===== ENTRIES PROVIDED =====
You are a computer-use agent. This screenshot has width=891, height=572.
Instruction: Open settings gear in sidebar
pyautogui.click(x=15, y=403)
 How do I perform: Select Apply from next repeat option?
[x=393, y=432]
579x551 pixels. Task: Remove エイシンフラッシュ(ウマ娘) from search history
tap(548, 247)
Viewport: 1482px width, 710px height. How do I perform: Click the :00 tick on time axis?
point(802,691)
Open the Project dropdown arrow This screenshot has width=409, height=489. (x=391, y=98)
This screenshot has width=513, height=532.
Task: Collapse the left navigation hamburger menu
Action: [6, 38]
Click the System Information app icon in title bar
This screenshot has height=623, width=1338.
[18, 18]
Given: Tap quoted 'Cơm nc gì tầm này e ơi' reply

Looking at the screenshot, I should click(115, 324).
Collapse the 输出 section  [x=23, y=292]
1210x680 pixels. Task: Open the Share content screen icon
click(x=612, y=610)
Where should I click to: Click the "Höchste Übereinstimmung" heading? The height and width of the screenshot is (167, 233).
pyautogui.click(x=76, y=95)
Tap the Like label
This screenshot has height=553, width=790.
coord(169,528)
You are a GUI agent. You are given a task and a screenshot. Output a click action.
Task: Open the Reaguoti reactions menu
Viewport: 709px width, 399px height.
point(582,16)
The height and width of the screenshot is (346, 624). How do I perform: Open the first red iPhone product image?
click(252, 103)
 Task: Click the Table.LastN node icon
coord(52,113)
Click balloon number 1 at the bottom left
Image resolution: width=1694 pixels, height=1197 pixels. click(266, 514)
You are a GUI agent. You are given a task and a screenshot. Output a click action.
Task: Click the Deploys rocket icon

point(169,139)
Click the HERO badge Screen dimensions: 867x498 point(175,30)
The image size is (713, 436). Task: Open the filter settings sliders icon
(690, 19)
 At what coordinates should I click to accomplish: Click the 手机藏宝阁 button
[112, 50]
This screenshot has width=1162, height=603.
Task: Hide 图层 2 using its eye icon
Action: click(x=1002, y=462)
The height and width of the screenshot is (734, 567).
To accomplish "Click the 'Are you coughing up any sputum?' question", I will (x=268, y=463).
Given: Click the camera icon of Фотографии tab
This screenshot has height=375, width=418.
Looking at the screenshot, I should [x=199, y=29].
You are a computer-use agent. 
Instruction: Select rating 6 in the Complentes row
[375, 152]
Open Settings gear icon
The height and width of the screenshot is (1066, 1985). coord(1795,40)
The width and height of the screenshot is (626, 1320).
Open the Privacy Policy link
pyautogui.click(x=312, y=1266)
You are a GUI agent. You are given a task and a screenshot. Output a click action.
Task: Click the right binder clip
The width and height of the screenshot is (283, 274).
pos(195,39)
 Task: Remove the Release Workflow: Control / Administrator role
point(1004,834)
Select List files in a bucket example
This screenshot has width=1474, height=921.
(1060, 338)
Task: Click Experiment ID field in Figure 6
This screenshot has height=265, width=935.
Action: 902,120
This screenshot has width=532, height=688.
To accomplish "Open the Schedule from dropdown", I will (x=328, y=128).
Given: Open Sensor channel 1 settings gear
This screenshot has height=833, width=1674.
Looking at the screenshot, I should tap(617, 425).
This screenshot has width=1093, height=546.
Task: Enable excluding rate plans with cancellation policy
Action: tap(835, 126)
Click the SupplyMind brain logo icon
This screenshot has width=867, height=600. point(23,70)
=====
**WORK TO DO:**
Reproduce all of the records above, substituting "interface agent" for every occurrence of "GUI agent" and leaving everything else unchanged.

**ANSWER BELOW:**
You are a computer-use agent. This screenshot has width=891, height=572.
Instruction: Open settings gear in sidebar
pyautogui.click(x=15, y=403)
 How do I perform: Select Apply from next repeat option?
[x=393, y=432]
579x551 pixels. Task: Remove エイシンフラッシュ(ウマ娘) from search history
tap(548, 247)
Viewport: 1482px width, 710px height. How do I perform: Click the :00 tick on time axis?
point(802,691)
Open the Project dropdown arrow This screenshot has width=409, height=489. (x=391, y=98)
This screenshot has width=513, height=532.
Task: Collapse the left navigation hamburger menu
Action: [6, 38]
Click the System Information app icon in title bar
This screenshot has height=623, width=1338.
[18, 18]
Given: Tap quoted 'Cơm nc gì tầm này e ơi' reply

Looking at the screenshot, I should click(115, 324).
Collapse the 输出 section  [x=23, y=292]
1210x680 pixels. Task: Open the Share content screen icon
click(x=612, y=610)
Where should I click to: Click the "Höchste Übereinstimmung" heading? The height and width of the screenshot is (167, 233).
pyautogui.click(x=76, y=95)
Tap the Like label
This screenshot has height=553, width=790.
coord(169,528)
You are a interface agent. You are given a task and a screenshot. Output a click action.
Task: Open the Reaguoti reactions menu
Viewport: 709px width, 399px height.
point(582,16)
The height and width of the screenshot is (346, 624). How do I perform: Open the first red iPhone product image?
click(252, 103)
 Task: Click the Table.LastN node icon
coord(52,113)
Click balloon number 1 at the bottom left
Image resolution: width=1694 pixels, height=1197 pixels. click(266, 514)
You are a interface agent. You are given a task and a screenshot. Output a click action.
Task: Click the Deploys rocket icon

point(169,139)
Click the HERO badge Screen dimensions: 867x498 point(175,30)
The image size is (713, 436). Task: Open the filter settings sliders icon
(690, 19)
 At what coordinates should I click to accomplish: Click the 手机藏宝阁 button
[112, 50]
This screenshot has width=1162, height=603.
Task: Hide 图层 2 using its eye icon
Action: click(x=1002, y=462)
The height and width of the screenshot is (734, 567).
To accomplish "Click the 'Are you coughing up any sputum?' question", I will (x=268, y=463).
Given: Click the camera icon of Фотографии tab
This screenshot has height=375, width=418.
Looking at the screenshot, I should [x=199, y=29].
You are a computer-use agent. 
Instruction: Select rating 6 in the Complentes row
[375, 152]
Open Settings gear icon
The height and width of the screenshot is (1066, 1985). coord(1795,40)
The width and height of the screenshot is (626, 1320).
Open the Privacy Policy link
pyautogui.click(x=312, y=1266)
You are a interface agent. You are given a task and a screenshot. Output a click action.
Task: Click the right binder clip
The width and height of the screenshot is (283, 274).
pos(195,39)
 Task: Remove the Release Workflow: Control / Administrator role
point(1004,834)
Select List files in a bucket example
This screenshot has width=1474, height=921.
(1060, 338)
Task: Click Experiment ID field in Figure 6
This screenshot has height=265, width=935.
Action: 902,120
This screenshot has width=532, height=688.
To accomplish "Open the Schedule from dropdown", I will (x=328, y=128).
Given: Open Sensor channel 1 settings gear
This screenshot has height=833, width=1674.
Looking at the screenshot, I should tap(617, 425).
This screenshot has width=1093, height=546.
Task: Enable excluding rate plans with cancellation policy
Action: tap(835, 126)
Click the SupplyMind brain logo icon
This screenshot has width=867, height=600. point(23,70)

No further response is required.